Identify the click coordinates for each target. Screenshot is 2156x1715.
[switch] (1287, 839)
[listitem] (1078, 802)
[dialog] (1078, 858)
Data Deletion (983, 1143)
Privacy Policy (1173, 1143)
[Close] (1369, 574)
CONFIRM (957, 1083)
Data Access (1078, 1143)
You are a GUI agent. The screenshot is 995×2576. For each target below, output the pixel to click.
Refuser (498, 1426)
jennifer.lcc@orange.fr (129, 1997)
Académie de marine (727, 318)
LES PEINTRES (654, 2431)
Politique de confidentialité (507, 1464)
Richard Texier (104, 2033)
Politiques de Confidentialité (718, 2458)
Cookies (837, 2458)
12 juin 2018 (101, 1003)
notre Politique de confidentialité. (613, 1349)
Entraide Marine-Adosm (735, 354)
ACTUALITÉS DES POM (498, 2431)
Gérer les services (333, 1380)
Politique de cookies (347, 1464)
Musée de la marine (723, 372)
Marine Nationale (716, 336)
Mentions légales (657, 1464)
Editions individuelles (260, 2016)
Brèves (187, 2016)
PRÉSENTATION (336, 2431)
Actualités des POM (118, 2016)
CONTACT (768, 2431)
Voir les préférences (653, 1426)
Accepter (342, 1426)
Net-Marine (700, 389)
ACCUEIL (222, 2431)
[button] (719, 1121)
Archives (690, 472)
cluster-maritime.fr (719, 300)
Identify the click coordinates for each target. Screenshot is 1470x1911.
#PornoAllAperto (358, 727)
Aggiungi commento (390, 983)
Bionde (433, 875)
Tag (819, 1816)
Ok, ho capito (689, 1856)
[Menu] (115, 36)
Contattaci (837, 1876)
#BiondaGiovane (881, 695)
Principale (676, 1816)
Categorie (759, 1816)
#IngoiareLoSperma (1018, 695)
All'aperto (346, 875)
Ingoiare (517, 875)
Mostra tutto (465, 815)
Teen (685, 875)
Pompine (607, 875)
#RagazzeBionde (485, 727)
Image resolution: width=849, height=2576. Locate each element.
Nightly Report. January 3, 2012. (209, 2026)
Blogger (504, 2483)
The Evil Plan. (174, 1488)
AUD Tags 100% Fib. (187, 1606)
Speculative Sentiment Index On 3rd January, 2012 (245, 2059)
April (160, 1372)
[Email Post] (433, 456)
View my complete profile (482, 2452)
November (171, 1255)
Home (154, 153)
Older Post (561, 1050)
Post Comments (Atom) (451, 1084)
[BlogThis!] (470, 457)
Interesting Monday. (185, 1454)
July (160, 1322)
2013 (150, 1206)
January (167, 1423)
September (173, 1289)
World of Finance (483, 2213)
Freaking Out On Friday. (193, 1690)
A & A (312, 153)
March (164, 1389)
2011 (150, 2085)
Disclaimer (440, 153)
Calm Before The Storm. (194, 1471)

_ _ _ _ _ _ _

» Work to be completed:
Among the lines above, repeat exactly those from the line with "[dialog] (1078, 858)" to the line with "Politique de confidentialité (507, 1464)", counting both ends.

» Answer:
[dialog] (1078, 858)
Data Deletion (983, 1143)
Privacy Policy (1173, 1143)
[Close] (1369, 574)
CONFIRM (957, 1083)
Data Access (1078, 1143)
You are a GUI agent. The screenshot is 995×2576. For each target below, output the pixel to click.
Refuser (498, 1426)
jennifer.lcc@orange.fr (129, 1997)
Académie de marine (727, 318)
LES PEINTRES (654, 2431)
Politique de confidentialité (507, 1464)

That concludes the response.